By day, he works as a carpenter, but come the hunting season, Dennis Verbeek becomes a hunting guide.

Verbeek recently went to the Yukon to guide and described it as a dream come true. He flew into Mayo, Yukon, a town about 400 kilometres north of Whitehorse where snow has already fallen.

“These were eight-day hunts. They fly in, hunt for eight days, and fly out,” Verbeek said. “You need to know how to hunt for whatever you're looking for, you need to know how to look after the animals once they've harvested an animal, you need to have good people skills, so you need to be able to communicate with the hunters and still keep them safe.”

He guides for the Jim Shockey Rogue River Outfitters, named after the region where they hunt and renowned Saskatchewan-born outdoorsman Jim Shockey.

“Just being able you say hunt for such-and-such an outfit gives you a sense of pride,” he said.

Verbeek goes out with one hunter who uses a bolt-action rifle or a bow. Hunts generally occur within 300 metres of the animal, but modern scopes can allow hunts up to a kilometre. Bows, on the other hand, must be shot at a much closer range.

“It makes it a bit more challenging,” he said.

Verbeek is responsible for setting up the tent at the hunt site, cutting the firewood, starting the fire and bringing food and drinks.

“It's also a lot of hospitality to look after your hunters as well,” Verbeek said. “Because there is downtime or the weather gets bad and you can't go hunting. You still have to do something with your hunters.”

“It's like taking a vacation, right? You go to an all-inclusive resort, you expect service, you expect to get fed. So it's the same idea”

Verbeek's clients are mostly American hunters that specialize in hunting white-tailed deer and which is where his expertise on moose hunting comes to play.

“So you need to need a little help with that.
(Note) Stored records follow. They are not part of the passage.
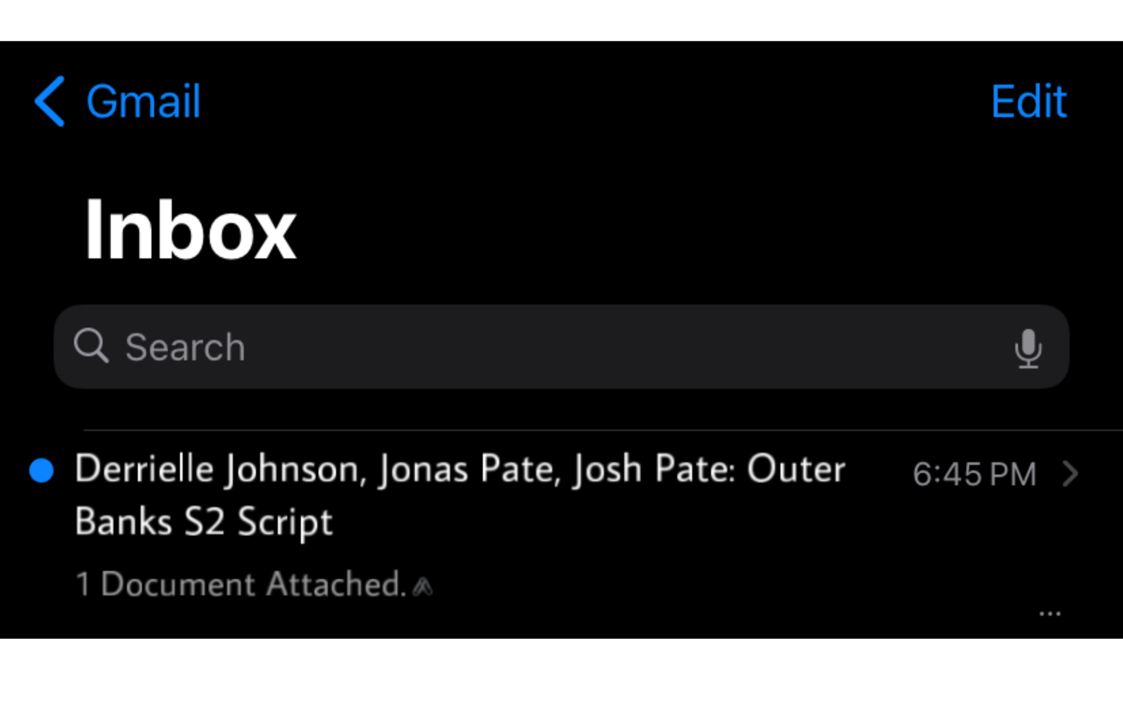Tap the Edit button

coord(1029,101)
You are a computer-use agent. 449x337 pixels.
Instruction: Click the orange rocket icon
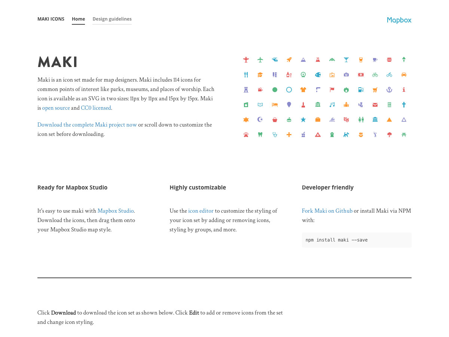(x=289, y=60)
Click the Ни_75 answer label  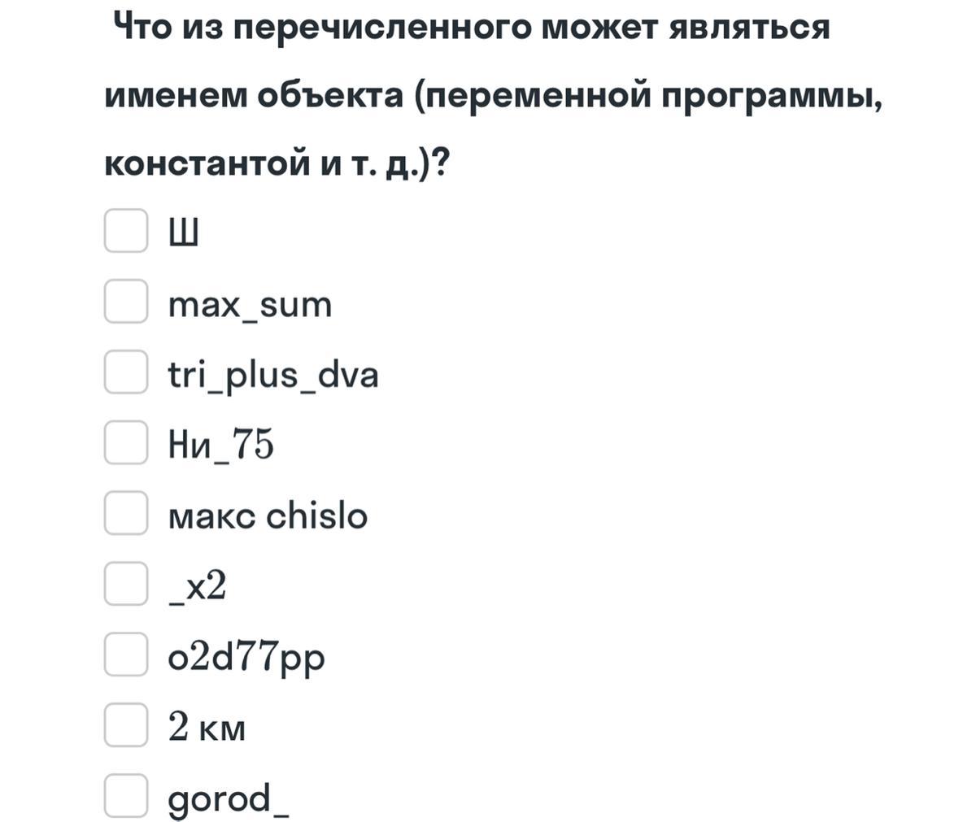[220, 445]
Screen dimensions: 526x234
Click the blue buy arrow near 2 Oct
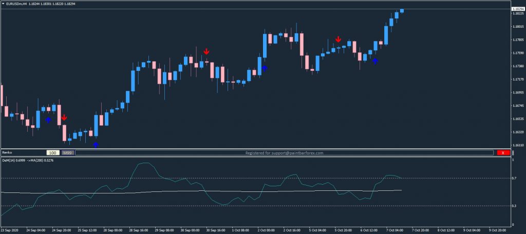[265, 67]
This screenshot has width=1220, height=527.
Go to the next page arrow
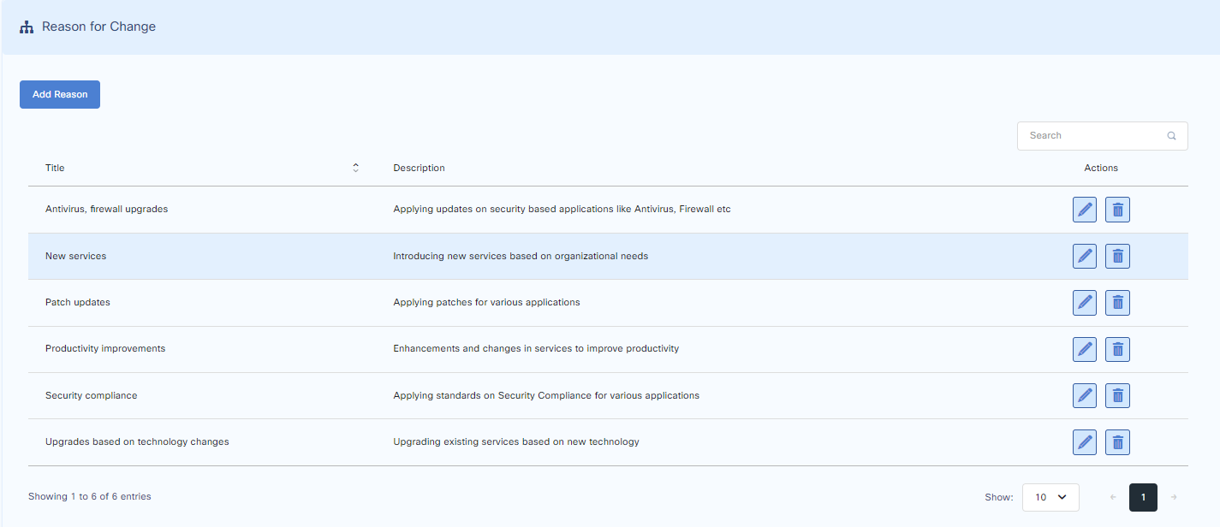[1174, 497]
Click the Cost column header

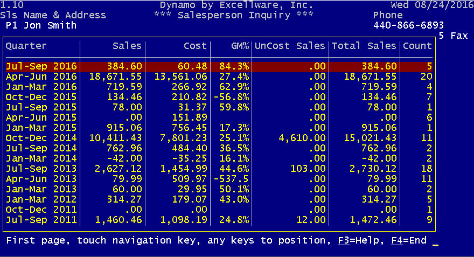pos(196,46)
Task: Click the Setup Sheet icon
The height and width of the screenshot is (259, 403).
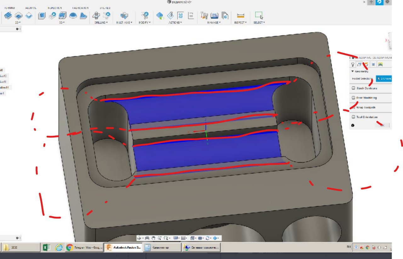Action: pos(190,15)
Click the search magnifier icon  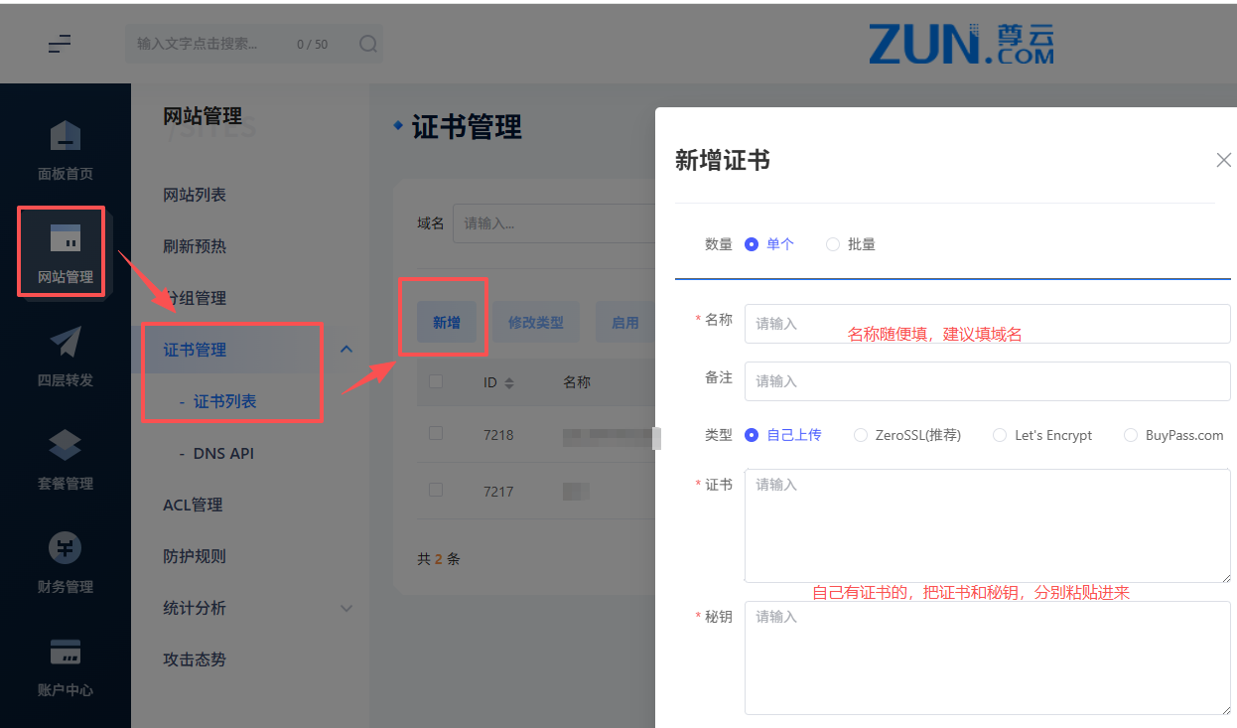pyautogui.click(x=367, y=44)
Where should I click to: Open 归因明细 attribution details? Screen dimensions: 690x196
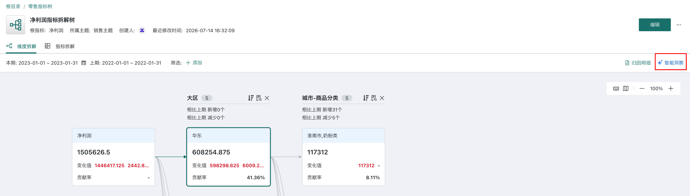pyautogui.click(x=638, y=63)
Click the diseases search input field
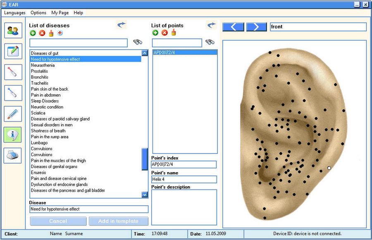Screen dimensions: 372x240 click(79, 43)
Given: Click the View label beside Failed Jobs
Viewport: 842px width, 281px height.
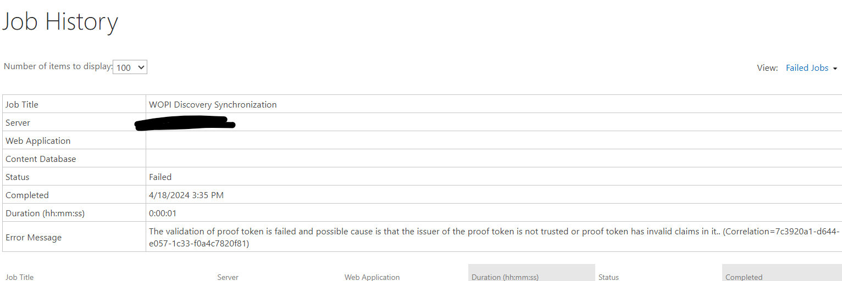Looking at the screenshot, I should point(768,68).
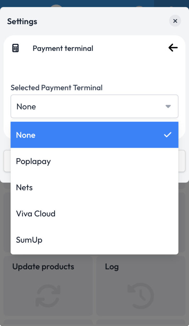Close the Settings dialog with X

(x=175, y=21)
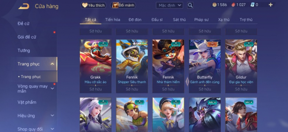Screen dimensions: 288x132
Task: Expand the Vòng quay may mắn section
Action: coord(52,89)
So you need to know how to call a moose,” he said. “They'll keep the horns and the cape for taxidermy work. All the meat up there, you have to take all the meat out. And it gets delivered to the local villages.”

Verbeek exclaims that nothing gets wasted, and if hunters left anything to waste, he would have a problem with that. Asked about criticisms of cruelty, Verbeek defends the ethics hunters abide by.

“The outfit I work for, they basically supply it all – a village of 400 people for their meat for the winter,” he said. “I think they need to be careful and ask themselves where their meat comes from” “When I hunt here for my family, we hunt for healthy food. There's no hormones or anything injected to the meat.”

Verbeek has hunted around Houston since he was young and has guided for about 15 years. He said going guiding up north marks a dream come true.

“The best part of my job is being up north, there's nobody there so it's nice and quiet. Basically, it's just you and the hunter, you've got this whole area to yourself,” he said. “You don't hear trains or sirens and for me it's hearing the moose call back, so the dialogue between me and the moose.”

“That gets pretty exciting, especially when they start coming in really close.”